Tasks for this exercise
#1 Based on the chat log about Vault tokens, say whether each statement agrees with it. Answer yes or no for each, and quote the words that decide it.
(a) Vault can generate and sign JWTs.
(b) The work-in-progress plugin has already been open-sourced.
(c) The ID of the AWS role that vault uses for templating locations is the `UniqueID`.
#2 Answer these questions from the chat log about Vault tokens.
(a) What do they eventually want to write so that tokens are generated on demand?
(b) What two things can the tooling in their CLI tool do?
(c) What must any tooling resolve role/user/etc to before it fetches the credential?

====== Reading passage ======

Eventually, we want to write a vault plugin so that tokens are generated on
demand, but this works for now
----
2020-03-25 18:05:47 UTC - Joel Cressy: Yeah, kinda sucks that vault doesn’t
have a jwt secrets engine. You can auth to vault with jwt, but vault won’t
generate/sign jwt’s for you.
----
2020-03-25 18:06:15 UTC - Addison Higham: we have a WIP plugin that we hope to
open source when we get there, just sorta stalled out with lots of other
priorities
----
2020-03-25 18:07:31 UTC - Addison Higham: but anyways, does that make sense? We
have some tooling in our little CLI tool that can do the vault auth and fetch
the token for you. That has made it easier for even teams that aren't totally
up on vault yet to just get started by calling our CLI tool to fetch the token
----
2020-03-25 18:07:58 UTC - Joel Cressy: What kind of TTL is on these credentials?
----
2020-03-25 18:08:55 UTC - Addison Higham: oh and one important detail: the ID
of the AWS role (or any AWS principal really) that vault uses for templating
locations is the `UniqueID` which means that any tooling first needs to resolve
role/user/etc to the unique ID before going to fetch the credential
----
2020-03-25 18:09:19 UTC - Addison Higham: (see this doc for details on that:
<https://docs.aws.amazon.com/IAM/latest/UserGuide/reference_identifiers.html#identifiers-unique-ids>)
----
2020-03-25 18:09:58 UTC - Joel Cressy: Oh, that’s like access key id for
standard iam creds. When you assume role, you have one of these unique ID’s as
the access key id along with secret and session/security token.

====== Data extract ======

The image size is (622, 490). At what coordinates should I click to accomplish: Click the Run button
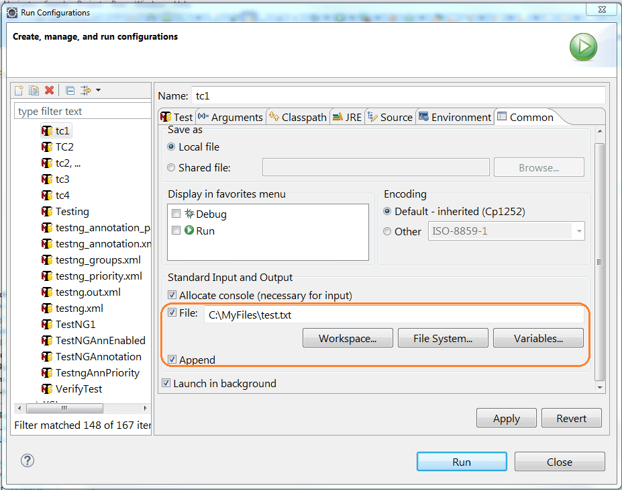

======

Responses
#1
(a) No: "You can auth to vault with jwt, but vault won’t generate/sign jwt’s for you."
(b) No: "we have a WIP plugin that we hope to open source when we get there"
(c) Yes: "the ID of the AWS role (or any AWS principal really) that vault uses for templating locations is the `UniqueID`"

#2
(a) A vault plugin.
(b) It can do the vault auth and fetch the token.
(c) The unique ID.